[Collected data entries]

━━━━━━━━

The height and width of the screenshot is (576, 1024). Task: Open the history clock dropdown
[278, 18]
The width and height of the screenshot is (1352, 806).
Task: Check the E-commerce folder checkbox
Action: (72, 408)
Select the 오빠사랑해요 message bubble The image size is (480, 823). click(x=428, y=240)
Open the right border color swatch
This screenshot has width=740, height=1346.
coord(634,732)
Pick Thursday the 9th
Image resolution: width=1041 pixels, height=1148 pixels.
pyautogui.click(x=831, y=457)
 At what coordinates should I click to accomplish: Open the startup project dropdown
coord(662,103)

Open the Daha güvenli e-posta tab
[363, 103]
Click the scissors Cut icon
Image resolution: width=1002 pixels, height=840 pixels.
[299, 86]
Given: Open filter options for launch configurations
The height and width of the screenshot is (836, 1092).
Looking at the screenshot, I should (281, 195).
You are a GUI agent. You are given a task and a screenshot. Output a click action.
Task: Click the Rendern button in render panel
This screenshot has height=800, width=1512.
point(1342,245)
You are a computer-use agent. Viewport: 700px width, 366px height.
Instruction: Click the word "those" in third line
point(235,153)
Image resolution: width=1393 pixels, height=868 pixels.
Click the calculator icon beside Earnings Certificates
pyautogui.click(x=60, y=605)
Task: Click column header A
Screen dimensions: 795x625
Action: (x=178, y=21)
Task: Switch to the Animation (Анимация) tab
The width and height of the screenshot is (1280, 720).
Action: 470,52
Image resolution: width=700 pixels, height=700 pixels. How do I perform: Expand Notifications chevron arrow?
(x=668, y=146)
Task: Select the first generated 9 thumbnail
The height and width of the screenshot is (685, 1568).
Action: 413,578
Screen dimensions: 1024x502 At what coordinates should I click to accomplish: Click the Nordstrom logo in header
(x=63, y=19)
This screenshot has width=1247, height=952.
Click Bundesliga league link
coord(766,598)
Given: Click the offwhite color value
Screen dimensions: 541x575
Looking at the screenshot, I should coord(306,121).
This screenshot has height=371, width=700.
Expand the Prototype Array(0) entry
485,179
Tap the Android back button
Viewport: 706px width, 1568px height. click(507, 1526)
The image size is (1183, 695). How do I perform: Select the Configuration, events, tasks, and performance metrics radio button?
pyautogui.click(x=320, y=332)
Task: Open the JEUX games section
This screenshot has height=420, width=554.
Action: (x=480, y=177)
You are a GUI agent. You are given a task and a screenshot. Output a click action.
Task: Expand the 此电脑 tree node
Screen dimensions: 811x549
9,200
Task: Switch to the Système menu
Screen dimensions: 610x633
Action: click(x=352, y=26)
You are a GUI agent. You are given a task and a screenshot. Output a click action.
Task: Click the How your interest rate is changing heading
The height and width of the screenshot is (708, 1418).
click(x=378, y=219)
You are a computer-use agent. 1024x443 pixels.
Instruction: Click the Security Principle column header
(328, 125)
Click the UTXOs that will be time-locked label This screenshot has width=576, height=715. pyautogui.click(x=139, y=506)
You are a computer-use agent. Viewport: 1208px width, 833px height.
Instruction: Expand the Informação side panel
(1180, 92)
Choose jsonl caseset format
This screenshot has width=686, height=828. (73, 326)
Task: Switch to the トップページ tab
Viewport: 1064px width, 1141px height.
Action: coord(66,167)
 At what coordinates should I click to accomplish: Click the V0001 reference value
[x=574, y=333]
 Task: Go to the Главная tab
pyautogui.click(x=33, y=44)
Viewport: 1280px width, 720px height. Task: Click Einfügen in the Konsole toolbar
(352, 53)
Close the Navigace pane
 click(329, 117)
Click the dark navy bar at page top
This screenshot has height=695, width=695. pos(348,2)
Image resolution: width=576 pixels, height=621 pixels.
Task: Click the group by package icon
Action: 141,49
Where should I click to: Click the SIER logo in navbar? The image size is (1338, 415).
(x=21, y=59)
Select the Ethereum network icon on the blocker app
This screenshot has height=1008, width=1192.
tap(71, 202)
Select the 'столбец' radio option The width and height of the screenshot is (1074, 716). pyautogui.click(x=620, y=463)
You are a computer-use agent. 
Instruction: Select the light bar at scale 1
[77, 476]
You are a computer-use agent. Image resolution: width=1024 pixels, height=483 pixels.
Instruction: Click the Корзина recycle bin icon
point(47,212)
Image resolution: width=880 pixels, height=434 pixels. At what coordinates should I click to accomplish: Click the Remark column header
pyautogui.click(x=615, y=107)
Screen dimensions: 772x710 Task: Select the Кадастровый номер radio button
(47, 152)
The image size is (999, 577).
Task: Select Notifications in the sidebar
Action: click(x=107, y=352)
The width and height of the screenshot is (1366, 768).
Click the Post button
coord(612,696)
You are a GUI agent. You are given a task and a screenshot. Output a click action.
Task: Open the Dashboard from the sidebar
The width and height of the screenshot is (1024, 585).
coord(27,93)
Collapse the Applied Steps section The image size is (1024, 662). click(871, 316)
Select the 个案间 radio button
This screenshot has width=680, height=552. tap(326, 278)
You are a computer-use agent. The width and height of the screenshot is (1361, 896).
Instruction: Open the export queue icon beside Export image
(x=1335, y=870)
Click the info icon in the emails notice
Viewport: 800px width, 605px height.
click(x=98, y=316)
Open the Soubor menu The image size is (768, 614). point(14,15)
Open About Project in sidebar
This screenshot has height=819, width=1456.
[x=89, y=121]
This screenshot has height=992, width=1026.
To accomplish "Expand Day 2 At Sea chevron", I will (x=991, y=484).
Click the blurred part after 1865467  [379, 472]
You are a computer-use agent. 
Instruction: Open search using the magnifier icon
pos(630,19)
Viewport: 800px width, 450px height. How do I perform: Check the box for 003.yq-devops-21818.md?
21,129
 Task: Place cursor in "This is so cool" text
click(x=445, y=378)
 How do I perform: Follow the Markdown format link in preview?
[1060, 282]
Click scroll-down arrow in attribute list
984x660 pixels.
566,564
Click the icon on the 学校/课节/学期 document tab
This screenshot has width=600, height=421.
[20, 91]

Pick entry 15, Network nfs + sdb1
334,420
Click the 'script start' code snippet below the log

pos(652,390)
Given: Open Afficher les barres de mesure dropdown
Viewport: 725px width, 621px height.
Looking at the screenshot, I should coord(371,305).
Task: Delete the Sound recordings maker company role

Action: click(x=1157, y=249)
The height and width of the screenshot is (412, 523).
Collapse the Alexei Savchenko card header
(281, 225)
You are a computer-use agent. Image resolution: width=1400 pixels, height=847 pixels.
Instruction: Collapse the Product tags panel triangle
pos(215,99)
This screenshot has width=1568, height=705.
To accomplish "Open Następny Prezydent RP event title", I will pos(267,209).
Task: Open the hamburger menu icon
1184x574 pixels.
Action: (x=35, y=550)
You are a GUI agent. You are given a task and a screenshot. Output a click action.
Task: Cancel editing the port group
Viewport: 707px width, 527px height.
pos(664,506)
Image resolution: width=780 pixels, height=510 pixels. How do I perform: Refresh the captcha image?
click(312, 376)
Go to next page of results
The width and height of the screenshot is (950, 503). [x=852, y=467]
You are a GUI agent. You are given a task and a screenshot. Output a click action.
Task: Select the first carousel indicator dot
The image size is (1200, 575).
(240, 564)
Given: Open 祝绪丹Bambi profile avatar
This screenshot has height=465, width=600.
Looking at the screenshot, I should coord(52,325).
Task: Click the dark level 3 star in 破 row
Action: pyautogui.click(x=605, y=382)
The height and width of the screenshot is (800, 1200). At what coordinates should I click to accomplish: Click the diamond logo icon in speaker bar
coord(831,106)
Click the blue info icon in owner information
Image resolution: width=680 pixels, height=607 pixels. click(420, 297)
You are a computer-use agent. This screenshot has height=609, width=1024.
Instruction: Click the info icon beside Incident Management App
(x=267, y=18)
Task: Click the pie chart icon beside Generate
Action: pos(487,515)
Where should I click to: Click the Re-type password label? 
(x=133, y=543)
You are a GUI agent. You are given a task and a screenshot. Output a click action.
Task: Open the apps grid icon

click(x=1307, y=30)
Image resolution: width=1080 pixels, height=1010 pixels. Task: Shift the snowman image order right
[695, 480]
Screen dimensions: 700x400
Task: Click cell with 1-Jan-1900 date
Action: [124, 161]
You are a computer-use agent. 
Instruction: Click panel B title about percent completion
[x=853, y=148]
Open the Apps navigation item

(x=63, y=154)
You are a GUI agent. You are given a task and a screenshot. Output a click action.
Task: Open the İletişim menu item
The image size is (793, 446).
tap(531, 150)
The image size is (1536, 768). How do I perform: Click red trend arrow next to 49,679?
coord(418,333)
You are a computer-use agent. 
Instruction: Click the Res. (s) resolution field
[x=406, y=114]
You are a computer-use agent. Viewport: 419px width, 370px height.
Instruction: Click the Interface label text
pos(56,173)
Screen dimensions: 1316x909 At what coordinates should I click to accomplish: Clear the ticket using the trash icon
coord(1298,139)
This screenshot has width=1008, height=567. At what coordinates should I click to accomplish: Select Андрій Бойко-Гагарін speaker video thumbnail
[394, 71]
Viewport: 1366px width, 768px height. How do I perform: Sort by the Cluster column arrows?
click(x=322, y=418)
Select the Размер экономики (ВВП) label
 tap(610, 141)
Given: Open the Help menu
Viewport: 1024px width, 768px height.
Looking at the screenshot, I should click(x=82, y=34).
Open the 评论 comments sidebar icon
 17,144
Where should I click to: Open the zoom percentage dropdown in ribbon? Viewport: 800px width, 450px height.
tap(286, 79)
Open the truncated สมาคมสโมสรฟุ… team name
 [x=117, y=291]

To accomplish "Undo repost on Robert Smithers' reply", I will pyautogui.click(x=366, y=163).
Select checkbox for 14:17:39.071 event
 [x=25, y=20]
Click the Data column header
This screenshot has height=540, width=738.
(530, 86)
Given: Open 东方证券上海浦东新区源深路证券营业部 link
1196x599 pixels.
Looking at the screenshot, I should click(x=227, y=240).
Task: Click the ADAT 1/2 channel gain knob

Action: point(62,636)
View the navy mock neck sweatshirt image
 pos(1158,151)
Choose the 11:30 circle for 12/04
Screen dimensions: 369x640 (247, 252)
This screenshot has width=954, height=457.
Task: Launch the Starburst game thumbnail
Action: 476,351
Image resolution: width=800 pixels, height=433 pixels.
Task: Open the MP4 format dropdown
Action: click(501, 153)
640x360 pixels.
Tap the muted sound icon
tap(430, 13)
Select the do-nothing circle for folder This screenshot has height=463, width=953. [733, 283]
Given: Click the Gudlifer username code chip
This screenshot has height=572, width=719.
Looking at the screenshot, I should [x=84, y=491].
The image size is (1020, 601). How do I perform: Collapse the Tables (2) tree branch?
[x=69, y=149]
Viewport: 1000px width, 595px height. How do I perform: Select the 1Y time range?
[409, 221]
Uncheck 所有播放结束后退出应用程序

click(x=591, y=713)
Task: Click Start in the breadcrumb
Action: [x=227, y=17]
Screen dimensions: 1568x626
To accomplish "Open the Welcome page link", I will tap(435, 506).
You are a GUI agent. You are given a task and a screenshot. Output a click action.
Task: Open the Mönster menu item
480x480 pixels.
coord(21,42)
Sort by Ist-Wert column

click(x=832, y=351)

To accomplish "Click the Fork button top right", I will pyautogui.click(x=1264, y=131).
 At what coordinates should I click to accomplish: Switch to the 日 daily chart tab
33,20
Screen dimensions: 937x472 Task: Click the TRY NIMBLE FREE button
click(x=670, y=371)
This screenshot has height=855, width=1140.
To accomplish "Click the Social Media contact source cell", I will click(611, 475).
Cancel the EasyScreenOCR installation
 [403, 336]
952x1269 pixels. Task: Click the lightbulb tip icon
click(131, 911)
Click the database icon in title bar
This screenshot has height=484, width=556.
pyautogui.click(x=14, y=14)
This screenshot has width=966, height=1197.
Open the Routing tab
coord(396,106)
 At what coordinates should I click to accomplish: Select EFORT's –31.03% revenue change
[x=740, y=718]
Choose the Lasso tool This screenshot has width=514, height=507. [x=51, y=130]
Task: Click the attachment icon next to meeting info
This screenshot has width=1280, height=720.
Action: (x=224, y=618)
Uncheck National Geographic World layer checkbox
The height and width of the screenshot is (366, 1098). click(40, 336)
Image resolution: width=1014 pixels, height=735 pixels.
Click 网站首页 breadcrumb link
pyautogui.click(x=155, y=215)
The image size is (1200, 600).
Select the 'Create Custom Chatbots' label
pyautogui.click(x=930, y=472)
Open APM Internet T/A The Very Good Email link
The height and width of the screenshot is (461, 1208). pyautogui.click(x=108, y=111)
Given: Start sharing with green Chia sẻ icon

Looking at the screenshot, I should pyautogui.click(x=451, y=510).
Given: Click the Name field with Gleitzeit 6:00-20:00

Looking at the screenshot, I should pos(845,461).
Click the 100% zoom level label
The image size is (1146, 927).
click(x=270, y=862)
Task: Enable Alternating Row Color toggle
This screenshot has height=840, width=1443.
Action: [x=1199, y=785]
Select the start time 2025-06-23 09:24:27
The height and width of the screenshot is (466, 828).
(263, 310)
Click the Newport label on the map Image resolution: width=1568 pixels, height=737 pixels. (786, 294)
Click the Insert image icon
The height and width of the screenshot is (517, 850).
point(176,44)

━━━━━━━━

### Exercise goal
Starting from the records above, copy each line where the string "menu" is found.

### Task result
Task: Switch to the Système menu
Open the Soubor menu The image size is (768, 614). point(14,15)
Task: Open the hamburger menu icon
Task: Open the İletişim menu item
Given: Open the Help menu
Task: Open the Mönster menu item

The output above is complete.